Sexually Transmitted Diseases 2006; 33(10):S117-S121.
Blandford JM, Gift TL.
BACKGROUND AND OBJECTIVES: The productivity losses attributable to disease-related
morbidity and mortality impose a burden on society in general and on employers
in particular. A reliable assessment of the productivity losses associated
with untreated infection with Chlamydia trachomatis (Ct) would complement
earlier work on direct medical costs and contribute to an estimate of the
full cost of chlamydial disease. GOAL: The goal of this study was to estimate
the discounted lifetime productivity losses attributable to untreated chlamydial
infection in reproductive-aged women. STUDY DESIGN: We developed a cost model
using Monte Carlo methods to estimate the lifetime discounted productivity
losses attributable to untreated lower genital tract Ct infection among reproductive-aged
women. The model considered the impact of disability resulting from acute
pelvic inflammatory disease (PID) associated with untreated Ct infection
and from the sequelae of acute PID, including chronic pelvic pain, ectopic
pregnancy, and infertility. To accommodate disparate Ct infection rates and
labor market characteristics across age groups, we matched age-based risk
factors for Ct infection with labor market patterns. Data sources included
the 2001 National Chlamydia Surveillance Data, the 2001 Current Population
Survey, and published literature. RESULTS: Estimates indicate that the mean
weighted productivity losses per untreated Ct infection were approximately
US dollars 130 (in year 2001 dollars).
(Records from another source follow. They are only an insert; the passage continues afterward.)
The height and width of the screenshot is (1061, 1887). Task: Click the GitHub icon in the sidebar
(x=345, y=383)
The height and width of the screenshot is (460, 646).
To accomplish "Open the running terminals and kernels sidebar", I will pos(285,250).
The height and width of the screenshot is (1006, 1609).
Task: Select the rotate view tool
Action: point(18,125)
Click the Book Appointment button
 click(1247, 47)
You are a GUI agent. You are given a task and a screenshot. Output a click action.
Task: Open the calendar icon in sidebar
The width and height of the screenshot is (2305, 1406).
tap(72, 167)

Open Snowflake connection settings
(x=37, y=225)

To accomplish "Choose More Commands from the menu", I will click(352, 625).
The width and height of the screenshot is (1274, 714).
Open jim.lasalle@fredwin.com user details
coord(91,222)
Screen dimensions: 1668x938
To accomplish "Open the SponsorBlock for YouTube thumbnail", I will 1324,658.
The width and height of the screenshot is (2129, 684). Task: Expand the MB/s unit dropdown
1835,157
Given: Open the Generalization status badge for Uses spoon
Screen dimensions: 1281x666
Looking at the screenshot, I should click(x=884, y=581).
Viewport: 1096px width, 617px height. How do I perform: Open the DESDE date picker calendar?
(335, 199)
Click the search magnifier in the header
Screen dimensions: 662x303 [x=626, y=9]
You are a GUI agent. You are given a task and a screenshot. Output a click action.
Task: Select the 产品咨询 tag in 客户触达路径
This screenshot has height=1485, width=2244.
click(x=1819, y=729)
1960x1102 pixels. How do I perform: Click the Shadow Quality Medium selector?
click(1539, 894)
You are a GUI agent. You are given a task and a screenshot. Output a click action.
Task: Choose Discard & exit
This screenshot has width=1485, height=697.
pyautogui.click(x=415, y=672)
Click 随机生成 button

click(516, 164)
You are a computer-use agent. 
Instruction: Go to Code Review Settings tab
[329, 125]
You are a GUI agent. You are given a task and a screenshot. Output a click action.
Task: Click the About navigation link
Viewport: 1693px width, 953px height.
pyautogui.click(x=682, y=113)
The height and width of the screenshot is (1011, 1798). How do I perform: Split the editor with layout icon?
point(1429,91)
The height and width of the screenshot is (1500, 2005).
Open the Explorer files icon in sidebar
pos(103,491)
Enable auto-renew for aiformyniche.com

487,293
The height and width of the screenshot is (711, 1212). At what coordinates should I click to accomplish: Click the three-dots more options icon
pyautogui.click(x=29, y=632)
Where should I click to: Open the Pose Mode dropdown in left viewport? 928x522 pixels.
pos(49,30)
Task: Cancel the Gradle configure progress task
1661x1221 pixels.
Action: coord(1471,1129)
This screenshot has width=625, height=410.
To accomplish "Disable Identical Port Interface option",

Mean weighted productivity losses
per case of acute PID were estimated at US dollars 649. Estimated productivity
losses were highly correlated with age, reflecting age-dependent differences
in labor market characteristics. CONCLUSIONS: The productivity losses attributable
to untreated infection with Ct and to sequelae of this infection form a substantial
portion of the total economic burden of disease. Effective programs to prevent
chlamydial infection and effective screening, diagnosis, and treatment of
Ct-infected women may reduce productivity losses and substantially lessen
the economic burden of disease to employers.